Alright this is driving me crazy. I'm trying to figure out when we actually need to use 'such that' in math/logical expressions. There seems to be quite a bit of inconsistency but I wanted to check to be sure.
I've seen 3 ways of doing it...
- My discrete mathematics professor IIRC always used a 'such that' after an existential qualifier but not after a universal qualifier... so he'd use ∃x ∈ N: x > 1, but then also ∀x ∈ N, x > 0 (I think he'd use a comma here)
- These guys and a couple others I've seen online use no punctuation unless indicating parentheses: What does a period in between quantifiers mean?
- But others still use 'such that' (:) before all qualifiers: Does order of qualifiers matter in FOL formula?

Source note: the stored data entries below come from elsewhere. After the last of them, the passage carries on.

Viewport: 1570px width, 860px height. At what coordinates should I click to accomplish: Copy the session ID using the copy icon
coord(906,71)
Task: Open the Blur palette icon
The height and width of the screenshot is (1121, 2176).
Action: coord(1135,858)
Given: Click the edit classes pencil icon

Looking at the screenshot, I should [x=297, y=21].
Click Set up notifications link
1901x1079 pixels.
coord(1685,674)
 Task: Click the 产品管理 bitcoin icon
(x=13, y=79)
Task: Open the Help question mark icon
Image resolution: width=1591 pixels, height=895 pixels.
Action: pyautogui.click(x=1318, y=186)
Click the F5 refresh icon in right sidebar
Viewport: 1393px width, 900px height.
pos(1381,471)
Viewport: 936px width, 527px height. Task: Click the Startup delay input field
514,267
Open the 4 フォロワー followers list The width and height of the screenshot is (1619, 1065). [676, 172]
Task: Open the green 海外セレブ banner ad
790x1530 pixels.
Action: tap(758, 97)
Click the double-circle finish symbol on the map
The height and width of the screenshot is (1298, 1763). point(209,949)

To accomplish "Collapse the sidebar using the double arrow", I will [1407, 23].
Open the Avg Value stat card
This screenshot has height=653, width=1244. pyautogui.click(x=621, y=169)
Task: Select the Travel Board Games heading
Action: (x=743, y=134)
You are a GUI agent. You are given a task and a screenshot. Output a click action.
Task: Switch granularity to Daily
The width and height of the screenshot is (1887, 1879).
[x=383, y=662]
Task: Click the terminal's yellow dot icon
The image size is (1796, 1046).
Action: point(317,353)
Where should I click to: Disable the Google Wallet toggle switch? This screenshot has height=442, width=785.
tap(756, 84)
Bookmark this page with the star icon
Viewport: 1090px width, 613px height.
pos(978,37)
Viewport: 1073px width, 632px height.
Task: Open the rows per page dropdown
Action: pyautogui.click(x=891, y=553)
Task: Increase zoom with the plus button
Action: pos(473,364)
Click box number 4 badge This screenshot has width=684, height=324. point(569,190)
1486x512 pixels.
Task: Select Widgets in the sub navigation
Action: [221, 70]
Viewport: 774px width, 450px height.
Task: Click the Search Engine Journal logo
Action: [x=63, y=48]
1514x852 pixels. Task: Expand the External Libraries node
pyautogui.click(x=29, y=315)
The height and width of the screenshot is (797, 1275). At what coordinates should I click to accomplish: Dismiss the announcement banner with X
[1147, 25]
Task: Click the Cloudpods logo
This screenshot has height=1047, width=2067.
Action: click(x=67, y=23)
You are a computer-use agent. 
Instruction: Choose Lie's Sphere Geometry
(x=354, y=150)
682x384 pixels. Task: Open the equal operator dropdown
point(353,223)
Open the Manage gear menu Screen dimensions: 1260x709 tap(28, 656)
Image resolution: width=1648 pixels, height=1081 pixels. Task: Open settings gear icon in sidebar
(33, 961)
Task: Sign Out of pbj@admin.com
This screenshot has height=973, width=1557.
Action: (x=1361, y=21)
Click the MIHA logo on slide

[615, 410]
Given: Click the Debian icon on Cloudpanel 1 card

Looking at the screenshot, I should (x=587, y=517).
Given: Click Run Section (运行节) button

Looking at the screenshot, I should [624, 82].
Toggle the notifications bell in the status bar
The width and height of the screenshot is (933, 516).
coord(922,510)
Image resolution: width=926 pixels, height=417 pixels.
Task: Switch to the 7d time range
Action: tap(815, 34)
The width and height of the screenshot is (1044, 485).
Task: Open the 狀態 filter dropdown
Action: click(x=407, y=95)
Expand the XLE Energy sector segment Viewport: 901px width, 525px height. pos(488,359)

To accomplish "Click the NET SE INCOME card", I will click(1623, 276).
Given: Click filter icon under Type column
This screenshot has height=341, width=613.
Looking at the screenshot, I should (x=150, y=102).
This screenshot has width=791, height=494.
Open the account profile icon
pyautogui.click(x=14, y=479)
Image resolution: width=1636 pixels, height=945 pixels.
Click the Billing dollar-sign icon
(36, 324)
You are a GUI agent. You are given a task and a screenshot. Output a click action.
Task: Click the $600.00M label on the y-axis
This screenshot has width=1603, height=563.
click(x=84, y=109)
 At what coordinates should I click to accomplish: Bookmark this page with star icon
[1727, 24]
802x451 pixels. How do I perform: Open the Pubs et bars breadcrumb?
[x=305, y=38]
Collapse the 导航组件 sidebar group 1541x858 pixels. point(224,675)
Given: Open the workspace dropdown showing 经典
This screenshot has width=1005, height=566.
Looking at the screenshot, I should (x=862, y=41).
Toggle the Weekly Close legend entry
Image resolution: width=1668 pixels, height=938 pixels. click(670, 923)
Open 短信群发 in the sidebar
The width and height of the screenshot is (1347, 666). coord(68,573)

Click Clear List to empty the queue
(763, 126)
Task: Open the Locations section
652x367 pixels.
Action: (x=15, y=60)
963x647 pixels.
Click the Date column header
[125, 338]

I believe my math professor did what he did because it translated cleanly to English. Since you'd say "There exists an x such that x > 3" but you could also say "For all x, x=x". But I'm trying to figure out what the 'such that' symbol actually means in math, because I don't think the way it works in English necessarily makes sense. Wolfram Alpha defines the 'such that' symbol as 'indicating a condition in the definition of a mathematical object', and this make sense but they introduce yet another convention of qualifiers after a such that since q∈Z ≡ ∀q∈Z. And of course this convention makes no sense when translated to English in the case when for example when we'd say "x > 3: ∃x ∈ N" which translates to "x is greater than three such that there exists an x in naturals".
So anyways my question is what are you actually supposed to do? It looks like there are multiple conventions so which is best and most commonly used?
10/9/18 EDIT:
The Root of the Problem:
I've realized that the source of all this inconsistency has to do with the way that we read an existential qualifier. We read it as "there exists a blank [in something] [such that...]", and still call it a qualifier while technically this 'qualifier' is actually an (English) statement. We could similarly distort a universal qualifier to be a statement that is post-qualified with a "such that", if we read it as "All blank [in something] have a property [such that...]". If we truly want to call an existential qualifier a qualifier we need to read it as "For at least one blank [in something], [something is true]".
When we do this the need for 'such that' disappears.